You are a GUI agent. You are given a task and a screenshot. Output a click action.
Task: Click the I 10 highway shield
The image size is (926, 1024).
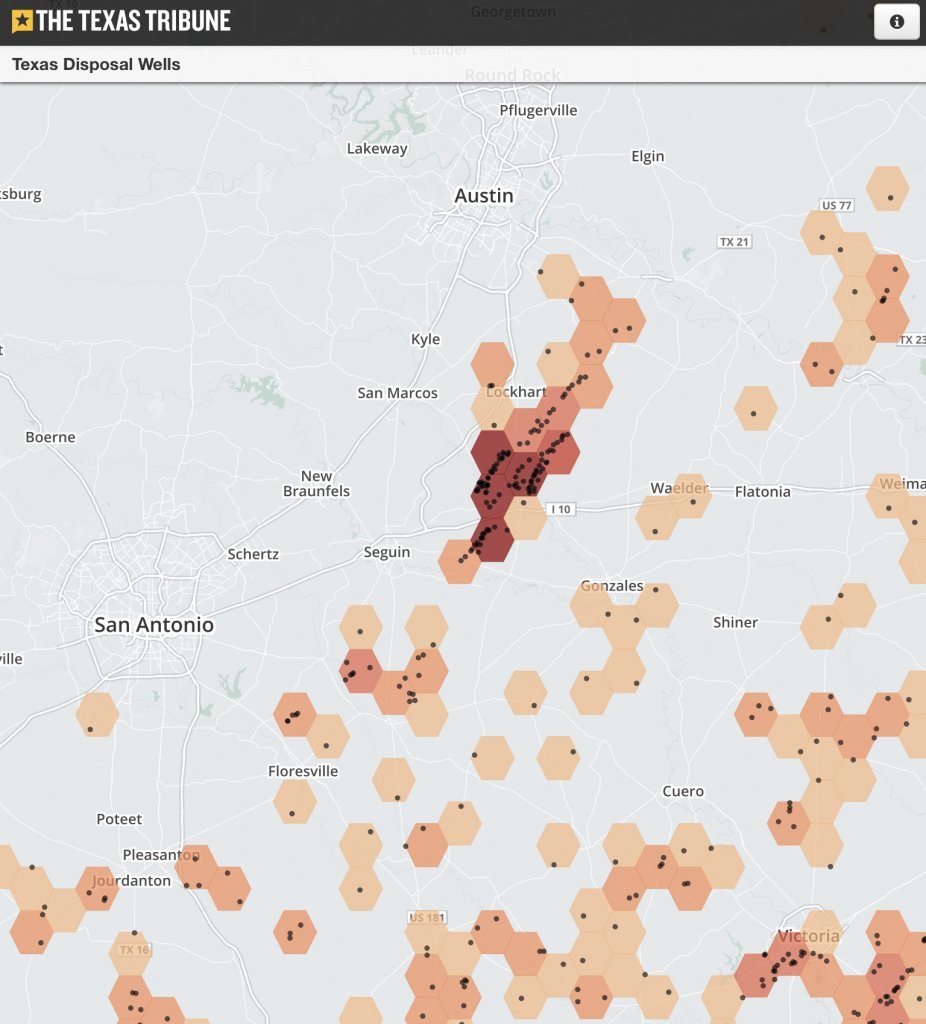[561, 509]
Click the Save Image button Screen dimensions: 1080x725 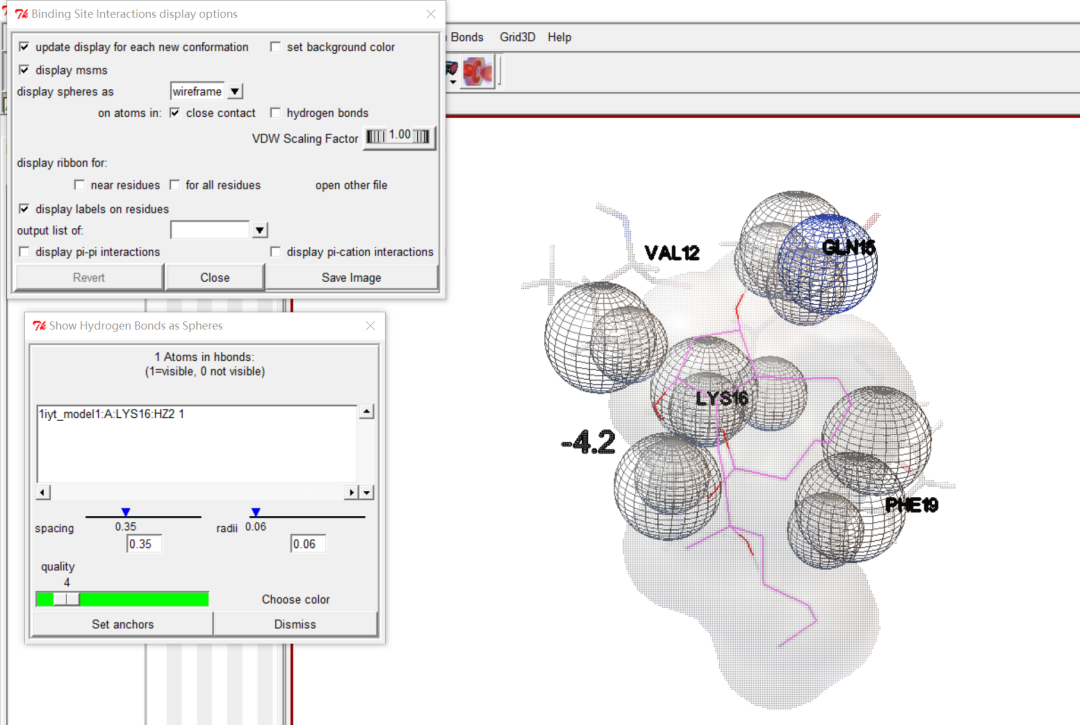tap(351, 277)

...

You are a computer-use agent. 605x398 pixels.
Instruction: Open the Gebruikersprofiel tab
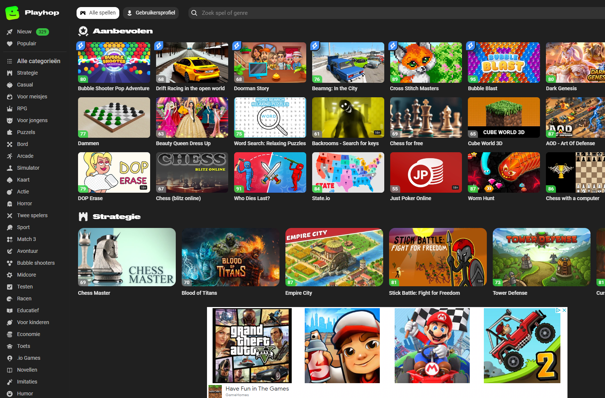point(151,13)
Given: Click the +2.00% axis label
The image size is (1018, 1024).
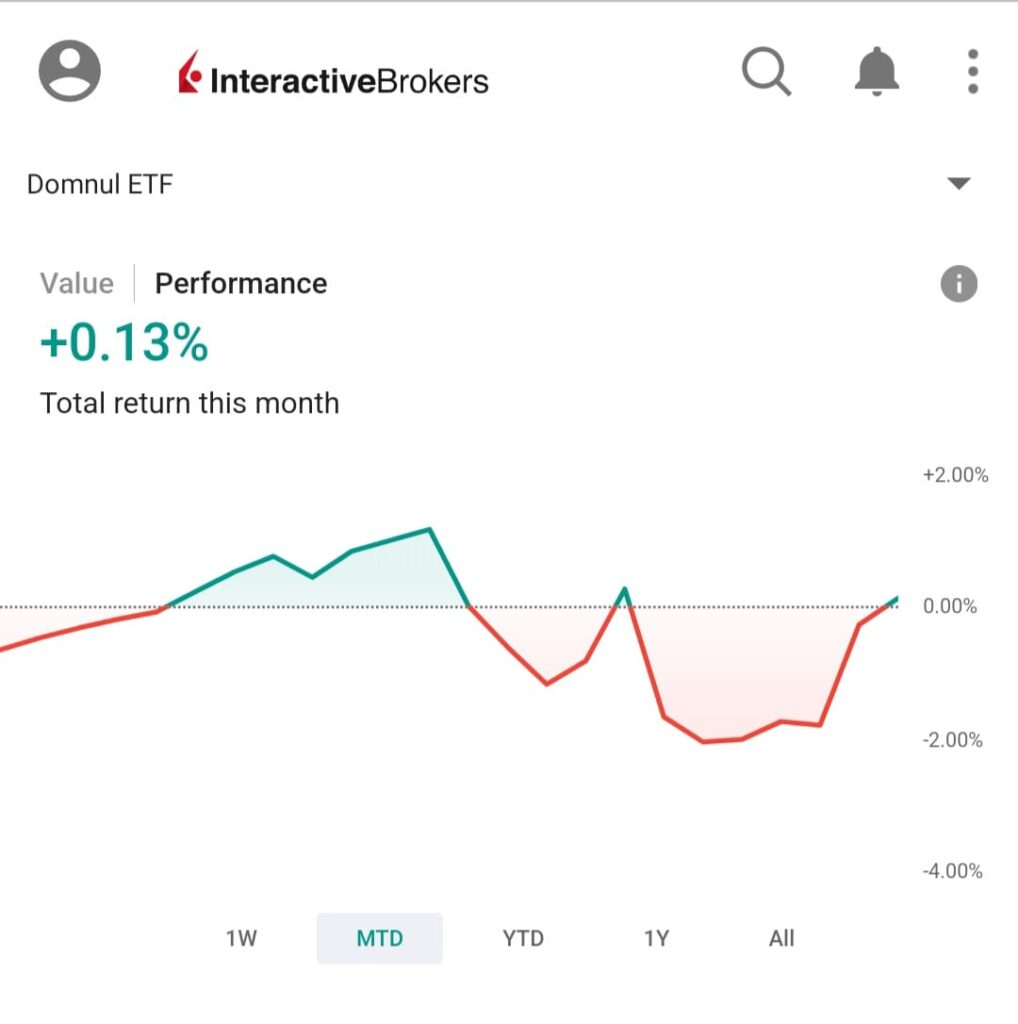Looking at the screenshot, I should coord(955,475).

==

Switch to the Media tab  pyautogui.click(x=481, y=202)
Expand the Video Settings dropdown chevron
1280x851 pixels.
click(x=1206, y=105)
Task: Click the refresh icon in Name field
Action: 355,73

Required task -
Transcribe the data from the line with "You are a computer-use agent. 605x398 pixels." up to and including the line with "Looking at the", leaving the pictures out of your answer.

Output for this task -
You are a computer-use agent. 605x398 pixels.
Instruction: Open the Gebruikersprofiel tab
point(151,13)
Given: Click the +2.00% axis label
The image size is (1018, 1024).
Looking at the screenshot, I should coord(955,475).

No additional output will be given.